Tam da o yıllarda bir köylüm Ankara’nın bir semtinde bir siyasi gruba karşı işlediği cinayetlerle nam salmıştı. 12 Eylül 1980 darbesinden sonra Sıkıyönetim Mahkemelerinde yargılanırken üzerine atılı sadece dosyalanmış 8 cinayet vardı. Mamak Askeri Cezaevi’nde yüzlerce Ülkücü işkence atındayken ne hikmetse o şahıs oradan kaçmış(kaçırılmış)tı. Ve bu şahıs daha 16 yaşındaydı.

***

1993’ün 2 Temmuz’unda Sivas’ta Madımak Oteli’nde 37 insanın ölümüyle sonuçlanan olaylar bizi hızla 28 Şubat sürecine götürmüştü.

28 Şubat sürecinde alelacele askere gitmiştim. Çünkü benim için en güvenli yer kışla diye düşünmüştüm.

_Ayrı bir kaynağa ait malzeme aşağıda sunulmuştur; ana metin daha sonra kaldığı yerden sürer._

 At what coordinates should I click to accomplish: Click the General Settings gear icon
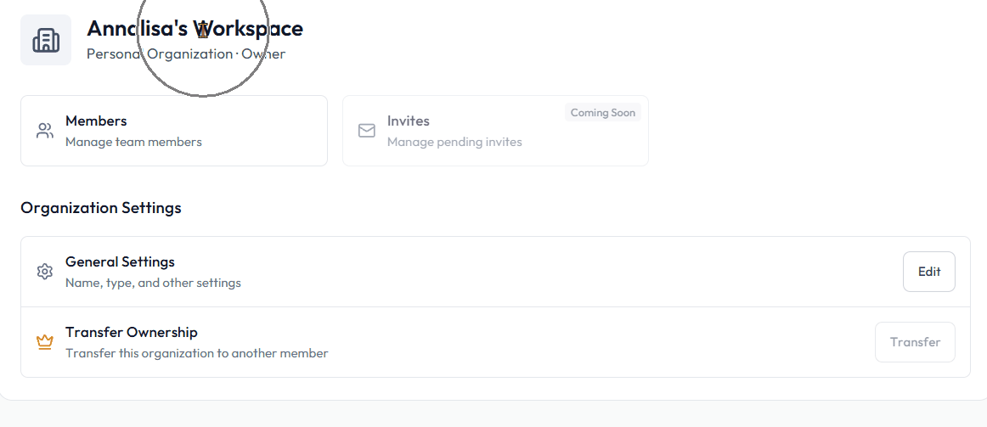point(45,272)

Usta birliğine gittiğimde Tugay Karargâh Binası’nın önünde beklerken, ismi bende mahfuz bir istihbarat subayı ismimle çağırıp odasına almıştı. “Seni biliyoruz” demişti de, “Çoluğuma çocuğuma salimen kavuşmak için askerliğimi yapıp gideceğim” diyebilmiştim.

Tam da o günlerde bir orgeneral, “Biz bu ülkeyi 14 milyon teslim aldık” deme cüretini göstermişti.

***

Necip Hablemitoğlu, Hırant Dink, Malatya, Trabzon, Sayıştay cinayetlerinin neden işlendiğini de hatırlıyor olmalısınız?

***

Gezi provokasyonunda hangi aktörlerin kullanıldığını, MİT Başkanı Hakan Fidan’ı ifadeye çağırarak neyin amaçlandığını…

Uludere’de yaşananlar üzerinden Kürtlerin duygularının nasıl istismar edildiğini…

17/25 Aralık yargısal darbe girişimiyle meşru hükümeti “teknik nakavt” yapmaya çalışan Fetö’nün kurmay aklının kimler olduğunu unutmamız mümkün mü?

***

Hiçbirini beceremeyince 15 Temmuz 2016 günü darbe ve iç işgal girişimiyle Türkiye’nin millet tarafından seçilmiş ilk Cumhurbaşkanı Erdoğan’ın canına kastedildiğini, Türkiye Büyük Millet Meclisi’nin bombalandığını, kalkışma ve darbe girişimine karşı sokaklara, meydanlara, caddelere, köprülere akın eden milletimizden 251 evladının şehit edildiğini, 2 bine yakınının gazi olduğunu…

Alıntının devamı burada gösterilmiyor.